Utility funds, long/short funds and multi-alternative funds posted positive flows in December.  “While there is a lack of enthusiasm for US equity funds, investors continue to seek out solutions aimed at lessening portfolio volatility and reducing correlation,” Nachmany said.

Bond funds

Bond funds saw net inflows of $13 billion in December, including $8 billion to taxable bond funds and $5 billion to municipal bond funds. Investors continued to see bond funds as a refuge as well as an income source. 

Intermediate-term, high-yield and short-term municipal funds led the December bond fund flows. Muni bond funds have been enjoying a revival of demand as fears of widespread defaults have faded.

For the full year 2011, bond funds saw $116 billion in net inflows, where strong net inflows of $129 billion to taxable bond funds were slightly offset by net outflows of $13 billion from municipal bond funds.

Money market funds

December was the second consecutive month of positive net flows to money funds, with $39 billion in net inflows following November’s net inflows of $42 billion. For the full year 2011, money market funds saw aggregate net outflows of $135 billion due to near-zero yields.
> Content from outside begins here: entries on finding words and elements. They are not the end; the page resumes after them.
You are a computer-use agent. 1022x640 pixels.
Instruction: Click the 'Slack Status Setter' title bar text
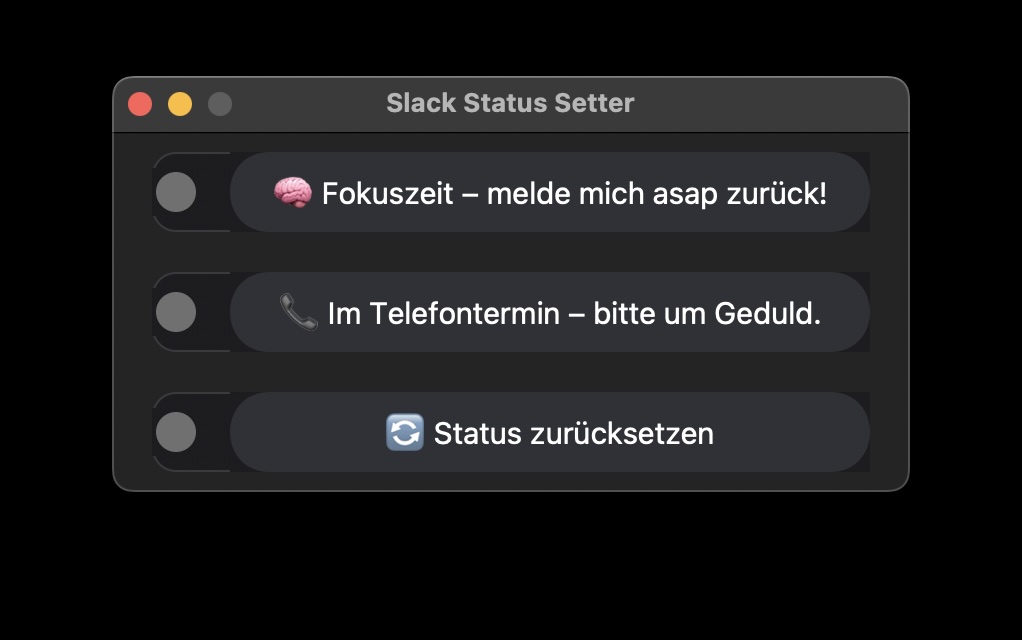[510, 102]
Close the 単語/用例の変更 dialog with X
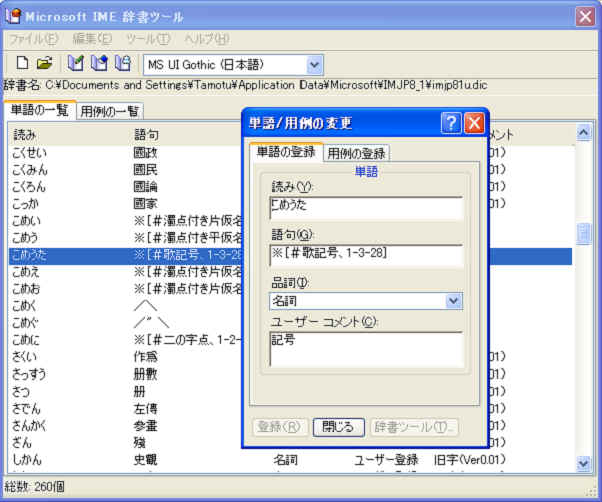Screen dimensions: 602x502 coord(474,123)
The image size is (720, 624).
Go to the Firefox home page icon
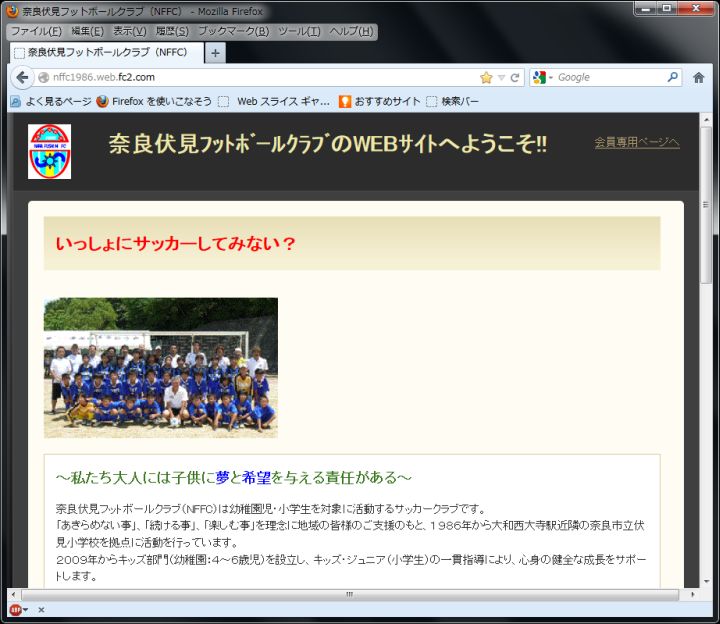coord(699,77)
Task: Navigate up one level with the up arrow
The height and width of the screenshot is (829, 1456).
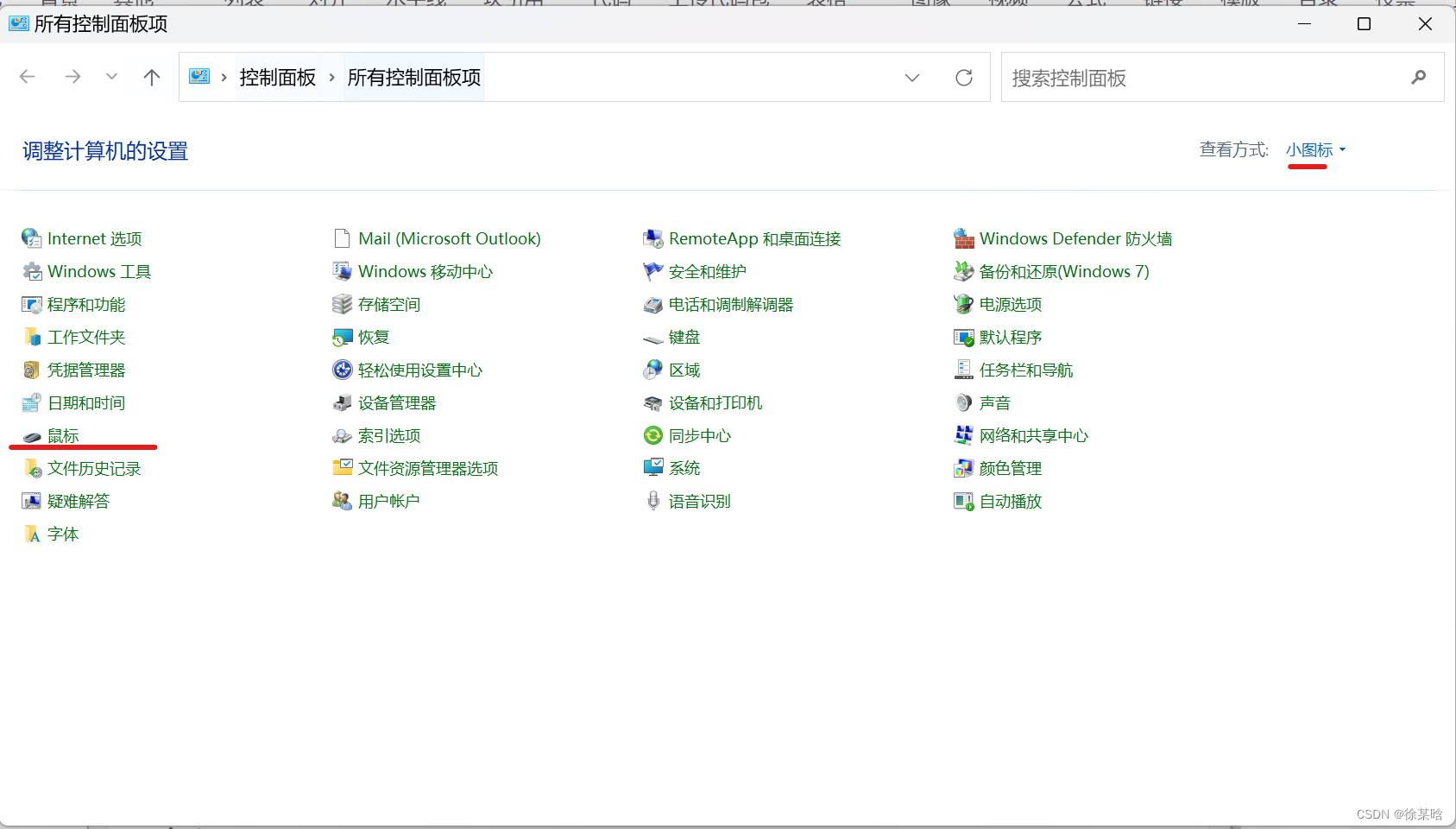Action: [151, 77]
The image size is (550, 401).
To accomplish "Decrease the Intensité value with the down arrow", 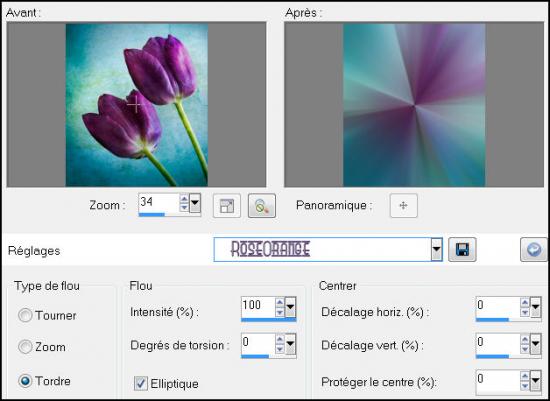I will point(280,312).
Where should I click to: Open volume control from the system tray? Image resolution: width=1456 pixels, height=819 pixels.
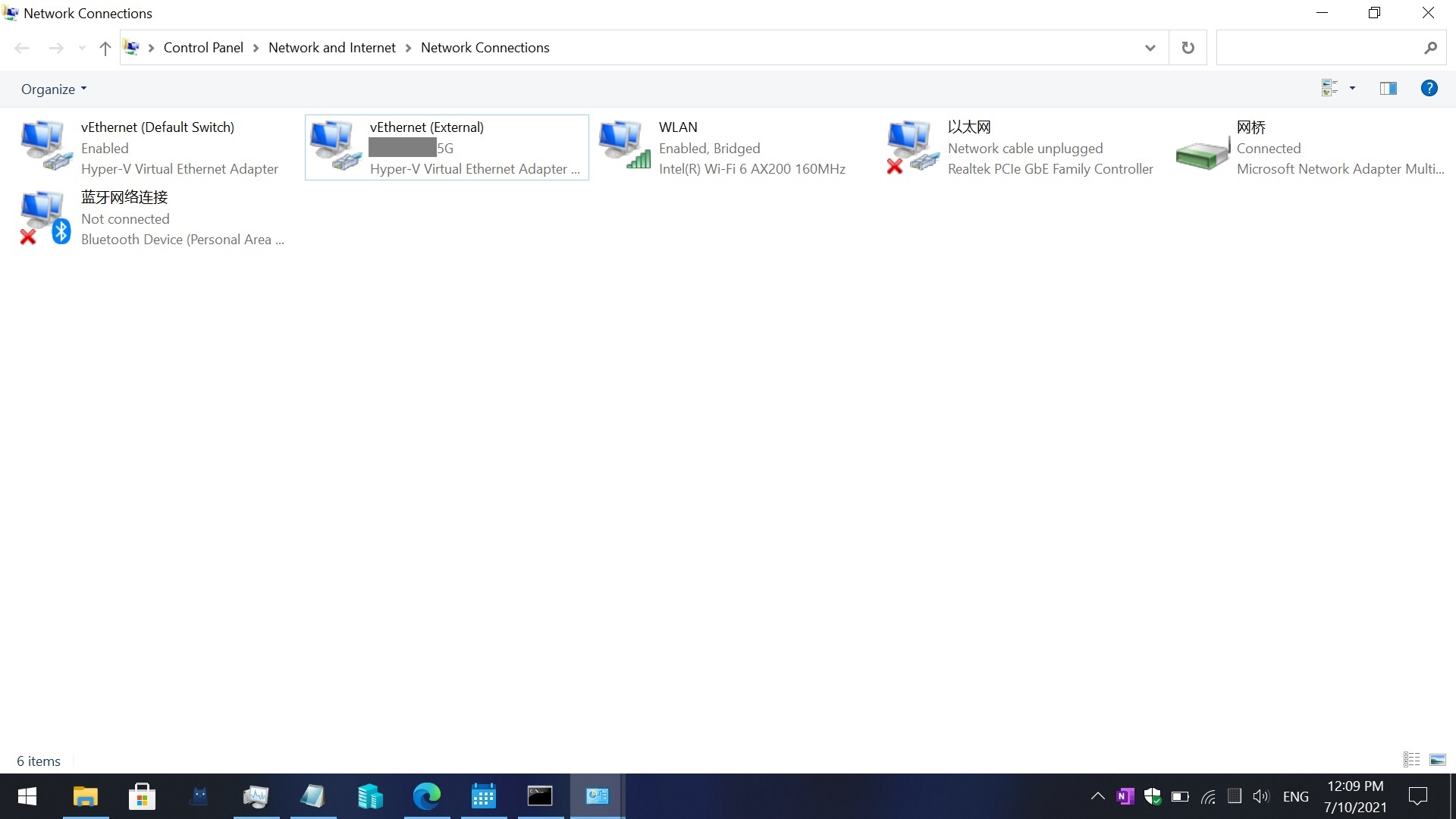coord(1261,796)
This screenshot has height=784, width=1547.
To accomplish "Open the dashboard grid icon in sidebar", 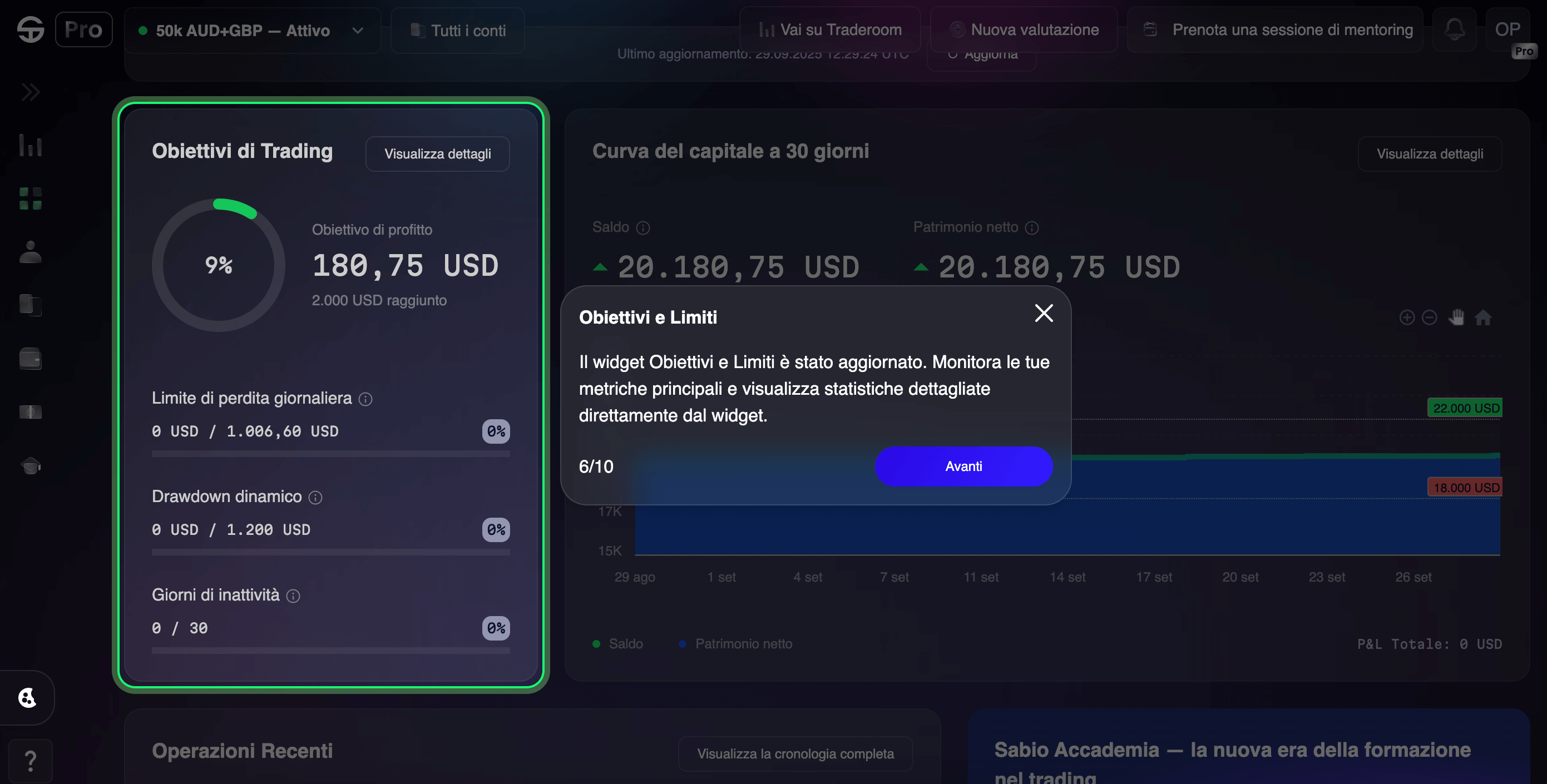I will [30, 199].
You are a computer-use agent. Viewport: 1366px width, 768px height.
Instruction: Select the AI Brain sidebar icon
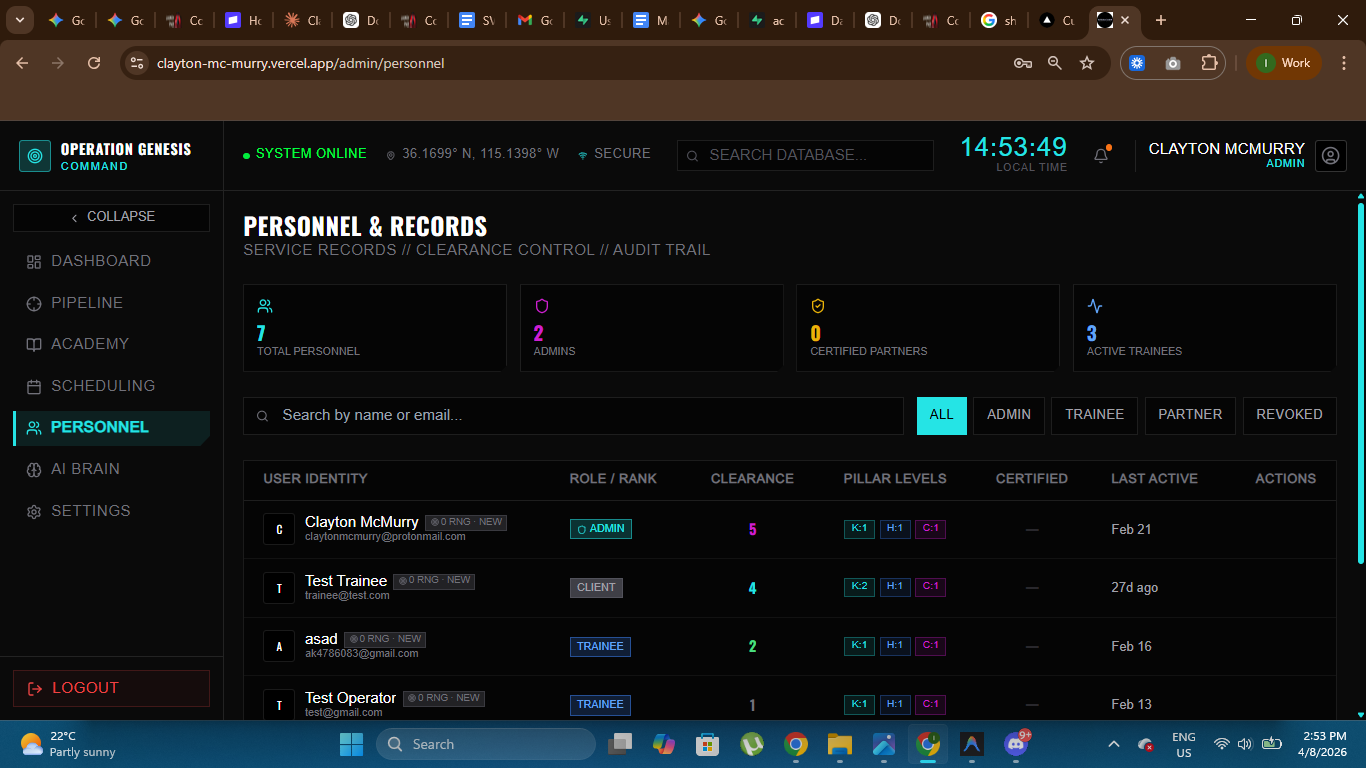(x=34, y=469)
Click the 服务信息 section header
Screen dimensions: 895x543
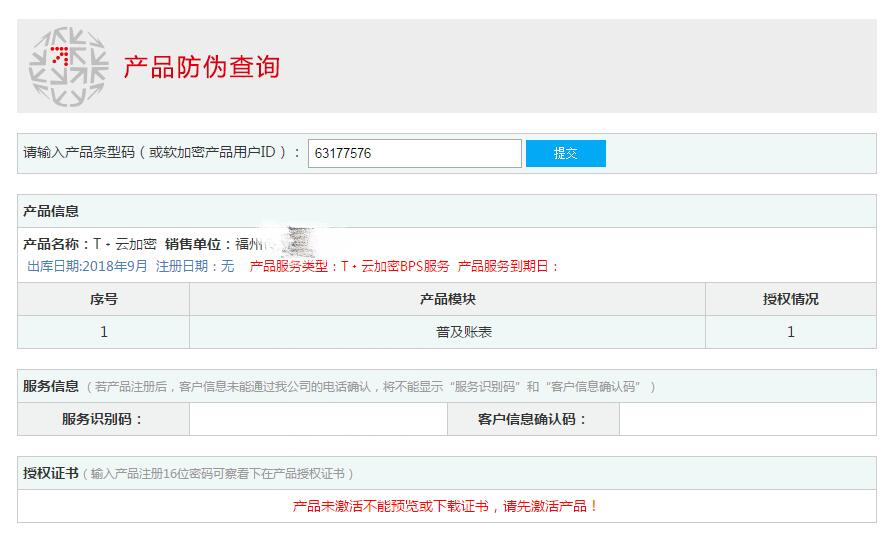[x=51, y=386]
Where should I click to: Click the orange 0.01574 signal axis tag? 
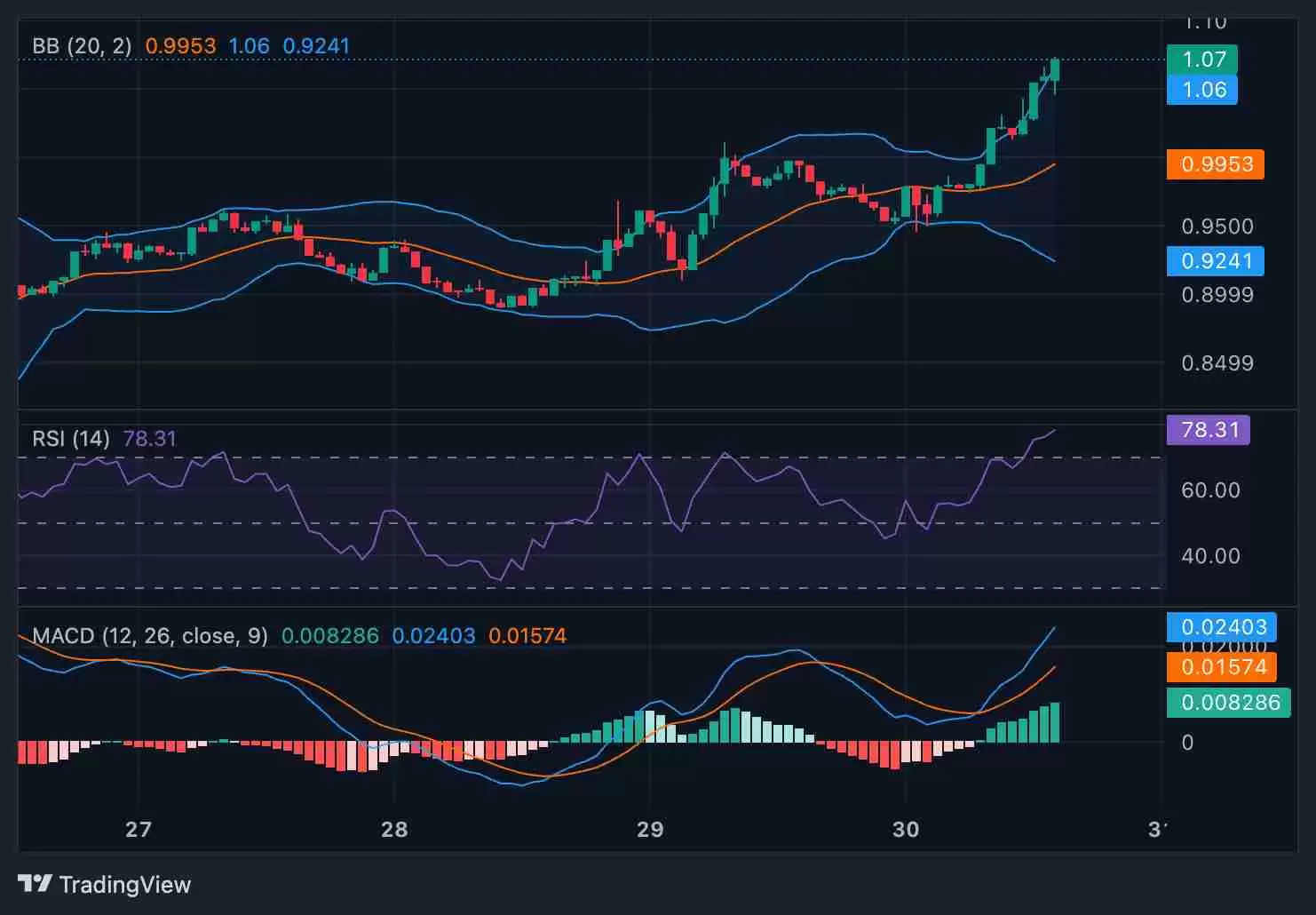1223,667

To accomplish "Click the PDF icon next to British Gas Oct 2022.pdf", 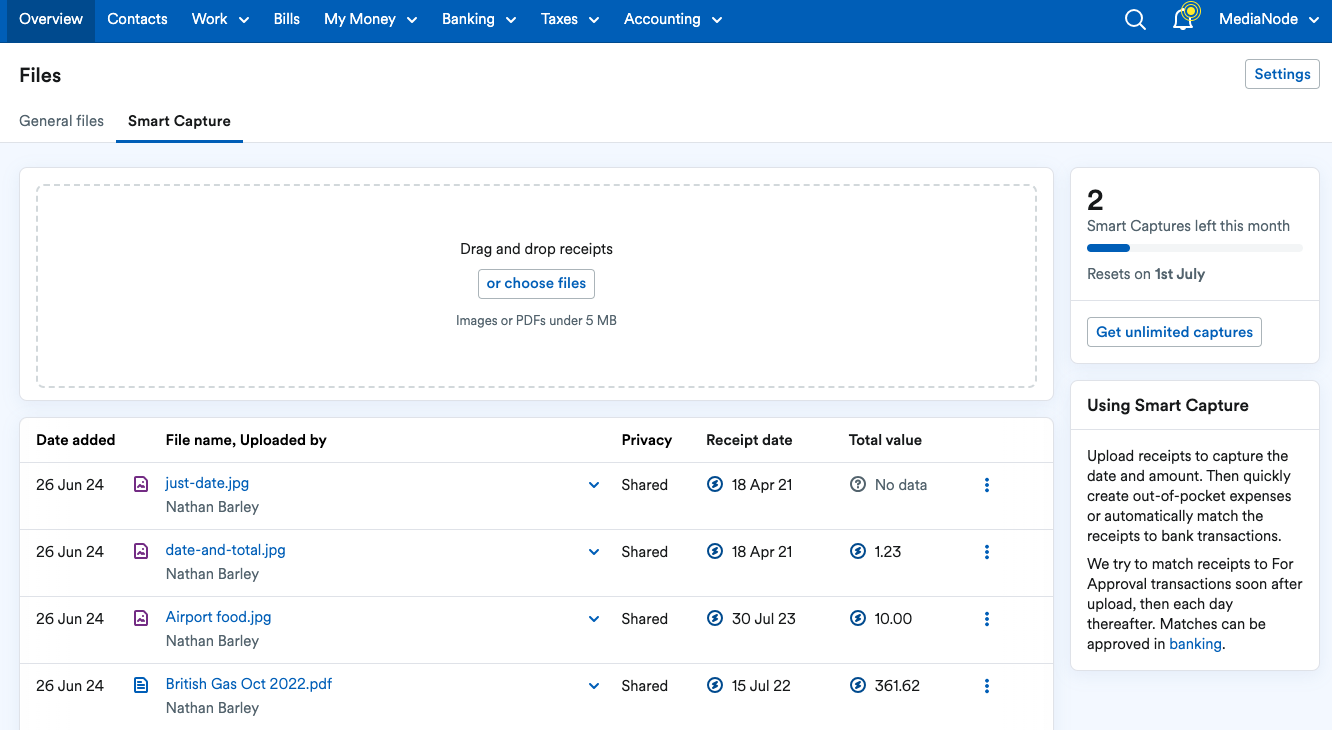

In December, U.S. Exchange-Traded Funds (ETFs) experienced $16 billion in net inflows. Large-cap blend, large-cap growth and large-cap value ETFs led the way with combined net flows of $10.5 billion for the month. The biggest ETF, the SPDR S&P 500 ETF, saw $4.9 billion in net inflows in December. Precious metals ETFs saw net outflows in December.

For full-year 2011, ETFs (including ETNs) saw net inflows of $115 billion. That followed net inflows of $111 billion in 2010. It also marked the fifth consecutive year that US ETFs saw $100 billion or more in net inflows. At the end of 2011, US ETF assets stood at $1.06 trillion.